May 10 - The Olympic Torch has been lit here in ancient Olympia, with British-born Greek 10 kilometre open water swimming world champion Spyros Gianniotis being the first runner on the Torch's 78 day journey, as it passes through Greece before being flown to Britain, the host of this summer's Olympic and Paralympic Games.
With the final test events for London 2012 completed earlier this week, today is a significant landmark for organisers as the final countdown to the Olympics and Paralympics begin.
The ceremony was choreographed by Artemis Ignatiou, and under the supervision of high priestess Ino Menegaki (pictured above, left), a classical Greek actress, the flame was lit directly from the sun's rays in a parabolic bowl.
The event took place here at the ancient stadium in Olympia, where the first ancient Olympic Games - dedicated to the Olympian gods - can be traced back to 776 BC.
The recital of The Light of Olympia preceded the lighting of the Torch, following which Gianniotis (pictured above, right) ran the first leg of the Torch's journey, stopping to pay his respects at the memorial of the founder of the modern Olympics, Baron Pierre de Coubertin.
He then handed it over to keen boxer Alexander Loukos (pictured below, right), a 19-year-old Briton of Greek descent – and also one of the 30 children who went to Singapore in 2005 with London 2012 chairman Sebastian Coe, when the British city won the bid to host this summer's Games.
Spyros Capralos, the President of the Hellenic Olympic Committee (HOC), said at the ceremony today: "The Flame is one of the most distinguished and essential symbols of Olympism.

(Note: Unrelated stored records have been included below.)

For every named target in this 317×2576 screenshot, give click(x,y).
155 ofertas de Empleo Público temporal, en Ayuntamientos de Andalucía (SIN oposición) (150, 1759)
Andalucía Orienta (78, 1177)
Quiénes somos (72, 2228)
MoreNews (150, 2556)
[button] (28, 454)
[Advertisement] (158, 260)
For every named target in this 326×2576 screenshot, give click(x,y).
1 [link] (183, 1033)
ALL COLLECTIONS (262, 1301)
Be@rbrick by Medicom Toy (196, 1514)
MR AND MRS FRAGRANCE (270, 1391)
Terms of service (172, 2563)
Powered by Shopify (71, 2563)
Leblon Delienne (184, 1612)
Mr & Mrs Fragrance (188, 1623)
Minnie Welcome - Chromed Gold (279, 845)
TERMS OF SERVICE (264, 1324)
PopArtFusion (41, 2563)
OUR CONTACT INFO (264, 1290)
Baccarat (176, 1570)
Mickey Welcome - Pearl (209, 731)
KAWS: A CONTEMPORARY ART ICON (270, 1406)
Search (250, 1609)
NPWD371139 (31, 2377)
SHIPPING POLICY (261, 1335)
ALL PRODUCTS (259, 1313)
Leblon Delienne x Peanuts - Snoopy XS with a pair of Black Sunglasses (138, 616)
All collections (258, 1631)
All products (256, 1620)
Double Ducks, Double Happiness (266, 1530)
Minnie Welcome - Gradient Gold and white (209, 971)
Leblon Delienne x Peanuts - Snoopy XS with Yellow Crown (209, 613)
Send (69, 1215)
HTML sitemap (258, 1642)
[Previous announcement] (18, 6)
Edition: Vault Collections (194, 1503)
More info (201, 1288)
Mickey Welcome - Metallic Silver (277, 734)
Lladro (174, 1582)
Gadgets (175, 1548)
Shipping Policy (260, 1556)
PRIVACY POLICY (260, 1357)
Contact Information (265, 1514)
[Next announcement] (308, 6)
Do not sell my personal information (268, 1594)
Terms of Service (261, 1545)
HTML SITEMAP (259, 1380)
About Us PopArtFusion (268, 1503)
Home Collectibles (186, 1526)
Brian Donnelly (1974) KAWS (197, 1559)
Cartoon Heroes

"It is an integral part of the Olympic heritage, which links the Games of Antiquity, with modern ones.
"It plays the part of a timeless bridge that connects the past with the present and the next day of humanity.
The International Olympic Committee (IOC) President Jacques Rogge added: "The Torchbearers who carry this flame to London will spread the message of sport's capacity to promote peace and to make our world a better place.
"With this ceremony, we begin the final countdown to a dream that came to life seven years ago in Singapore, when London was selected.
"London is ready to welcome the world for the third time, and I congratulate Lord Coe and our friends at London 2012...for their splendid work to prepare for this global celebration of our common humanity."
The Torch will now make its way across Greece, visiting a number of cities and being held by 500 torchbearers on its way to Athens.
It is a significant moment for Greece as the country, which had an inconclusive election last week, battles against an ailing economy and now has the chance to showcase itself to the world.
After starting the Torch Relay, Gianniotis spoke to insidethegames and said he hoped this would spur Greece's athletes on to do something "special" this summer.
"It is something very special for me because of the history of Greece and the Olympic Games and I was a part of it, the first runner," he said.
"For me it is like a sign I think for something special in the Olympics.
"Greece is having a really hard time, and the country's swimmers and athletes can do something special and make our country proud when we need it.
"We need a bit of good energy."
On May 17, the Torch will be carried into the Panathenaic Stadium in Athens for the handover ceremony to London 2012.
The last Torchbearers on the Greek leg will be Olympic champions Greek weightlifter Pyrros Dimas and Chinese gymnast Li Ning, who had the honour of lighting the cauldron at the Opening Ceremony in Beijing four years ago after being hoisted high into the air with cables and miming running around the high portion of the Bird's Nest Stadium.
London 2012 will then fly the flame to Land's End in Britain for its journey around the United Kingdom.
Coe said here today: "It is the rallying call for the athletes...not that they need it.
"It is on the horizon but it is more than the horizon.
"You do notice it, when I competed in '80 and '84, it was a bit of a wake up call – the Torch is on its way.
"I think this is an extraordinary day but I think when it lands in a week's time and starts its route from Land's End that is massive.
"There is something about the Torch starting off on domestic soil."
London 2012 finished its testing phase this week with the last sporting test events and Coe told insidethegames that though there were things to improve, they were pleased with how they had gone.
"We are really pleased, not to the point where we have nothing to learn," he said.
"To have got through all the sporting test events with not really much more than tweaks."